The Register Citizen (Torrington, CT)
Malloy, the man from Mars
Soon to be former Gov. Dan Malloy might easily imagine himself in the role of the man who fell to earth from Mars.
Here is Malloy speaking about the “gridlock” in the General Assembly: “We have discussions that are on hold with companies that want to enlarge their footprint or move to our state who said, ‘Hey, listen, when you get a budget, we’ll have further discussion,’” Malloy said. “We’re going to lose thousands of jobs, potentially, because we can’t do the hard work that we were elected to do? That makes no sense at all.’’ The clanging irony in these lines — Malloy has chased more jobs and money out of Connecticut than any other governor in recent memory — no longer shocks people stunned by his reckless policies.
Malloy’s is a voice that comes from a far shore. Gone — perhaps forever — is the notion peddled by Malloy in nearly all his campaigns that budget black-holes have been created by his predecessors, Republican Governors Jodi Rell and John Rowland. Malloy “inherited” these problems, we were told countless times, from do-nothing Republican governors. Actually, it is Democrat dominated legislatures that have paved Connecticut’s road to hell , and the General Assembly has been the exclusive preserve of the Democrat Party within the living memory of even ancient Connecticut editorial writers.
If budgets were the sole responsibility of governors, Malloy would not now be bemoaning gridlock in the General Assembly.
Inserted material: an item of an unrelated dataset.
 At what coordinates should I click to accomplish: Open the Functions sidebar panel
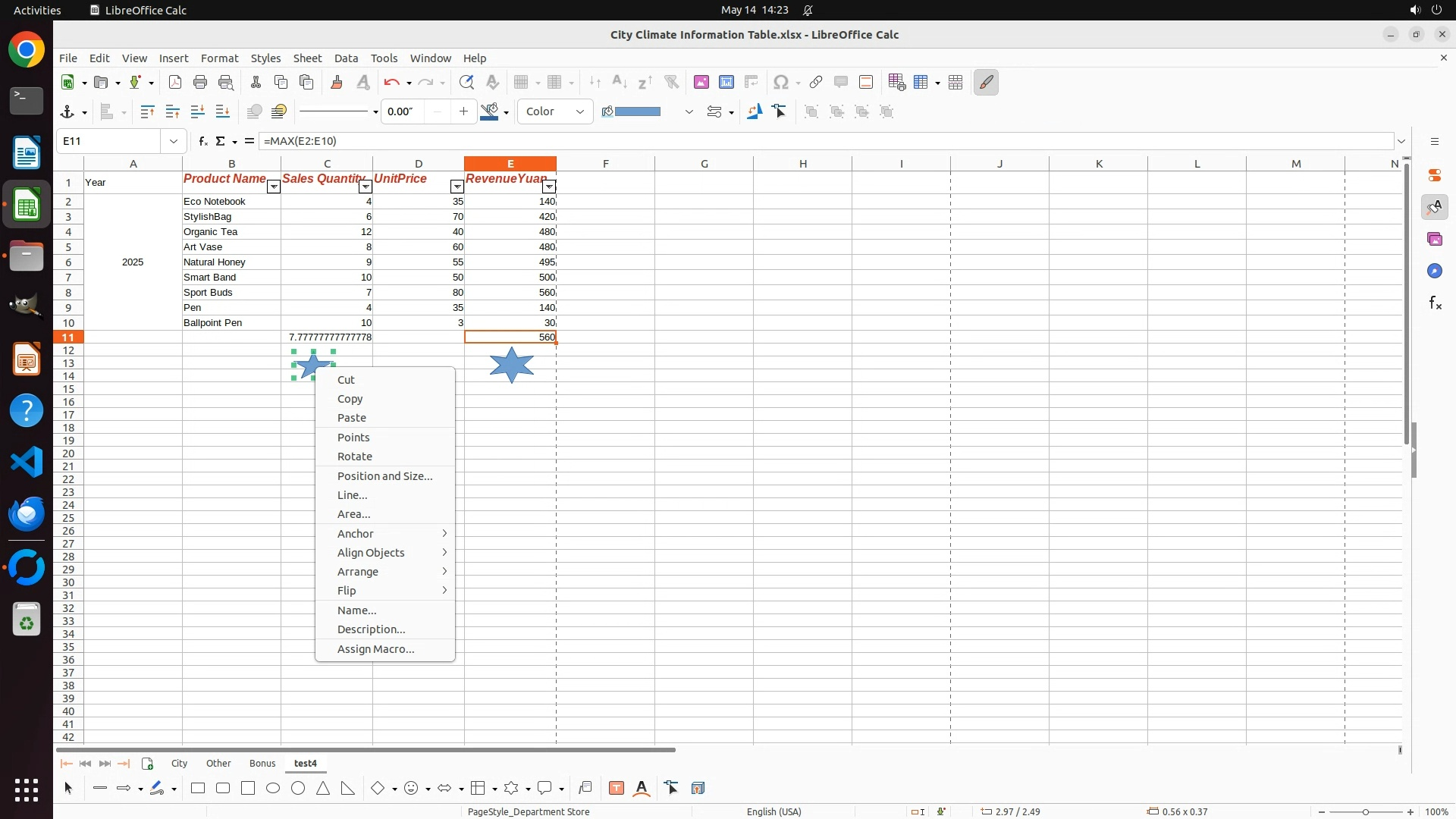(x=1435, y=303)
For the time being at least, Malloy has been granted plenary powers over Connecticut’s government. He currently disposes of more extensive executive power than ever did his gubernatorial predecessors, Democrat or Republican. Sharp-eyed political commentators and opposition party leaders in the General Assembly suspect that Malloy’s extraordinary accretion of plenary power was all along part of an artful Democrat strategy, the supposed frisson between the governor and Democrat leaders in the General Assembly being a politically convenient pose.
As head of state, Malloy has been able to reject out-of-hand a Republican budget that passed both houses of the Democrat controlled General Assembly, the only budget yet presented to the state’s lawmaking body. On a suspicion that Connecticut’s leftleaning Supreme Court will support a Superior Court judgement that the state’s distribution of funds to municipalities is unconstitutional, Malloy has rejiggered state education funding progressively so that so called “rich” municipalities will receive no funding at all, while state collected taxes due to 28 townships will be redistributed to so-called poor municipalities, mostly cities that depend for their sustenance on the kindness of ruling Democrats.
This state of affairs — entirely the result of a single party hegemonic General Assembly and a Democrat governor who lacks only a crown to be king — is now to be shifted onto the shoulders of the Republican minority in the General Assembly. Really, if Republican legislators and a handful of moderate Democrats do not come to heel and fall in line with ruling Democrat leaders in the governor’s office and the state legislature, they alone must bear the inevitable consequences of Democrat misrule.
Even though Malloy vetoed the bipartisan Republican budget, the great compromiser is, we are to suppose, working mightily to bring together both sides in the budget stand-off, while washing his hands of any responsibility for the predictable gridlock. Following Malloy’s veto of the only budget affirmed by the General Assembly, the lame-duck governor is insisting that the approved Republican budget should not be a point of departure for budget discussion. The two parties in dispute must begin from ground zero, according to the governor fallen from Mars.
Some architects of the sole budget that passed muster in the General Assembly are amused that Malloy, the author of the two largest tax increases in state history, is now frowning over the prospect of Republican budget tax increases. In the manner of a drunkard swearing off alcohol, Malloy has promised several times to eschew further tax increases, but ideologically disposed Democrats in the General Assembly have yet to embrace Malloy’s oath. The chatter about tolls, an additional progressive tax on redundantly rich managers of hedge funds, a mileage tax, a tax on cell phones and many other revenue enhancers continues apace as the governor pretends — for what reasons no one can guess — that he has just alighted from Mars on a strange planet he has not been governing for the past two terms.
In Malloy’s sinking boat is a knot of moderate, Ella Grasso Democrats, faithful to the bitter end progressive Democrats, and Democrat soldiers used to jumping through hoops whenever one or another Democrat caucus leader in the General Assembly barks a command. Progressives especially will have a tough time selling their product to an increasingly dubious voter base in the upcoming elections — because nothing Democrats have done during the entire Malloy administration has pulled Connecticut from the mire. And, as indicated by Malloy’s abysmal approval rating, a reckoning is long overdue.